Records supplied =
════════════════════
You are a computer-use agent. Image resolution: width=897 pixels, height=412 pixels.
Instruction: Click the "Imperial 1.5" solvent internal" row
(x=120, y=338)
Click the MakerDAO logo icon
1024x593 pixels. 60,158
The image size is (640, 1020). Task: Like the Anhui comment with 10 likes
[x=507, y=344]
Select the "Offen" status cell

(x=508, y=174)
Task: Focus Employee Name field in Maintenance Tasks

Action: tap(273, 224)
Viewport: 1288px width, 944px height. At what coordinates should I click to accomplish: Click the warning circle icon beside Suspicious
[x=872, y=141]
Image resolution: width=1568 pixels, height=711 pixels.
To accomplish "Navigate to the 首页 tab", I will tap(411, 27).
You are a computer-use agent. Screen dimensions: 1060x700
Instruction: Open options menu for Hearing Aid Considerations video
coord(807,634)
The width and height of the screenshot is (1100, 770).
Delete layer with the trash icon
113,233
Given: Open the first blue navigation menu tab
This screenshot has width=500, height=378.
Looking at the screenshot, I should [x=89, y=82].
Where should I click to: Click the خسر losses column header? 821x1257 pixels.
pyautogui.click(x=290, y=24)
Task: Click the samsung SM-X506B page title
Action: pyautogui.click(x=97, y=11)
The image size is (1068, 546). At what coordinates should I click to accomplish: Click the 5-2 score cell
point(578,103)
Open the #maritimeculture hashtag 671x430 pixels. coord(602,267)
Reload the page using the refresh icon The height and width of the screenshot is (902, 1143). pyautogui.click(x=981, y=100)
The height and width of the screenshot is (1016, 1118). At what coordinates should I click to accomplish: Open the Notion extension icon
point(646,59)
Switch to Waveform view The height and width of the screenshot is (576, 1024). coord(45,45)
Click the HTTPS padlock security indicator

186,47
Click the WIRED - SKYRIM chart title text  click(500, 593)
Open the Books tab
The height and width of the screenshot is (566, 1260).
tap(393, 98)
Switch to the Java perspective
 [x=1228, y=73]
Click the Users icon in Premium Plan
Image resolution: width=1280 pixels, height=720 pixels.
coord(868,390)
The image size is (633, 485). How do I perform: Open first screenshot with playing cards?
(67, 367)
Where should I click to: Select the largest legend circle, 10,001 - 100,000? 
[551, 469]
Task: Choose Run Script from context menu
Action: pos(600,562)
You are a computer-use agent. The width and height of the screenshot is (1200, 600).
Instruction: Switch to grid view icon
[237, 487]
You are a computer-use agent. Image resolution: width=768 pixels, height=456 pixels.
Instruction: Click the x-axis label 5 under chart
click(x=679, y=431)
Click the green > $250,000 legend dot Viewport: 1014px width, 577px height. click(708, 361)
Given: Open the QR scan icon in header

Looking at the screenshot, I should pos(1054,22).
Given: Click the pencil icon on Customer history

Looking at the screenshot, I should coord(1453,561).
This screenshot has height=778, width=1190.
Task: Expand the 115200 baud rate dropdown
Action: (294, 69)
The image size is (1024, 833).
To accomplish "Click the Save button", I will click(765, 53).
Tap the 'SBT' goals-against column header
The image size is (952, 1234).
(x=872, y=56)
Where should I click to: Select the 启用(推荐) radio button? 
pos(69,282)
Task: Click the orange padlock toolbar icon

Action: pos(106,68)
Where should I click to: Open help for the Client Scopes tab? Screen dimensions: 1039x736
════════════════════
Task item = Reproduce every record above exactly as it is written.

Solution to this exercise =
You are a computer-use agent. Image resolution: width=897 pixels, height=412 pixels.
Instruction: Click the "Imperial 1.5" solvent internal" row
(x=120, y=338)
Click the MakerDAO logo icon
1024x593 pixels. 60,158
The image size is (640, 1020). Task: Like the Anhui comment with 10 likes
[x=507, y=344]
Select the "Offen" status cell

(x=508, y=174)
Task: Focus Employee Name field in Maintenance Tasks

Action: tap(273, 224)
Viewport: 1288px width, 944px height. At what coordinates should I click to accomplish: Click the warning circle icon beside Suspicious
[x=872, y=141]
Image resolution: width=1568 pixels, height=711 pixels.
To accomplish "Navigate to the 首页 tab", I will tap(411, 27).
You are a computer-use agent. Screen dimensions: 1060x700
Instruction: Open options menu for Hearing Aid Considerations video
coord(807,634)
The width and height of the screenshot is (1100, 770).
Delete layer with the trash icon
113,233
Given: Open the first blue navigation menu tab
This screenshot has width=500, height=378.
Looking at the screenshot, I should [x=89, y=82].
Where should I click to: Click the خسر losses column header? 821x1257 pixels.
pyautogui.click(x=290, y=24)
Task: Click the samsung SM-X506B page title
Action: pyautogui.click(x=97, y=11)
The image size is (1068, 546). At what coordinates should I click to accomplish: Click the 5-2 score cell
point(578,103)
Open the #maritimeculture hashtag 671x430 pixels. coord(602,267)
Reload the page using the refresh icon The height and width of the screenshot is (902, 1143). pyautogui.click(x=981, y=100)
The height and width of the screenshot is (1016, 1118). At what coordinates should I click to accomplish: Open the Notion extension icon
point(646,59)
Switch to Waveform view The height and width of the screenshot is (576, 1024). coord(45,45)
Click the HTTPS padlock security indicator

186,47
Click the WIRED - SKYRIM chart title text  click(500, 593)
Open the Books tab
The height and width of the screenshot is (566, 1260).
tap(393, 98)
Switch to the Java perspective
 [x=1228, y=73]
Click the Users icon in Premium Plan
Image resolution: width=1280 pixels, height=720 pixels.
coord(868,390)
The image size is (633, 485). How do I perform: Open first screenshot with playing cards?
(67, 367)
Where should I click to: Select the largest legend circle, 10,001 - 100,000? 
[551, 469]
Task: Choose Run Script from context menu
Action: pos(600,562)
You are a computer-use agent. The width and height of the screenshot is (1200, 600).
Instruction: Switch to grid view icon
[237, 487]
You are a computer-use agent. Image resolution: width=768 pixels, height=456 pixels.
Instruction: Click the x-axis label 5 under chart
click(x=679, y=431)
Click the green > $250,000 legend dot Viewport: 1014px width, 577px height. click(708, 361)
Given: Open the QR scan icon in header

Looking at the screenshot, I should pos(1054,22).
Given: Click the pencil icon on Customer history

Looking at the screenshot, I should coord(1453,561).
This screenshot has height=778, width=1190.
Task: Expand the 115200 baud rate dropdown
Action: (294, 69)
The image size is (1024, 833).
To accomplish "Click the Save button", I will click(765, 53).
Tap the 'SBT' goals-against column header
The image size is (952, 1234).
(x=872, y=56)
Where should I click to: Select the 启用(推荐) radio button? 
pos(69,282)
Task: Click the orange padlock toolbar icon

Action: pos(106,68)
Where should I click to: Open help for the Client Scopes tab? Screen dimensions: 1039x736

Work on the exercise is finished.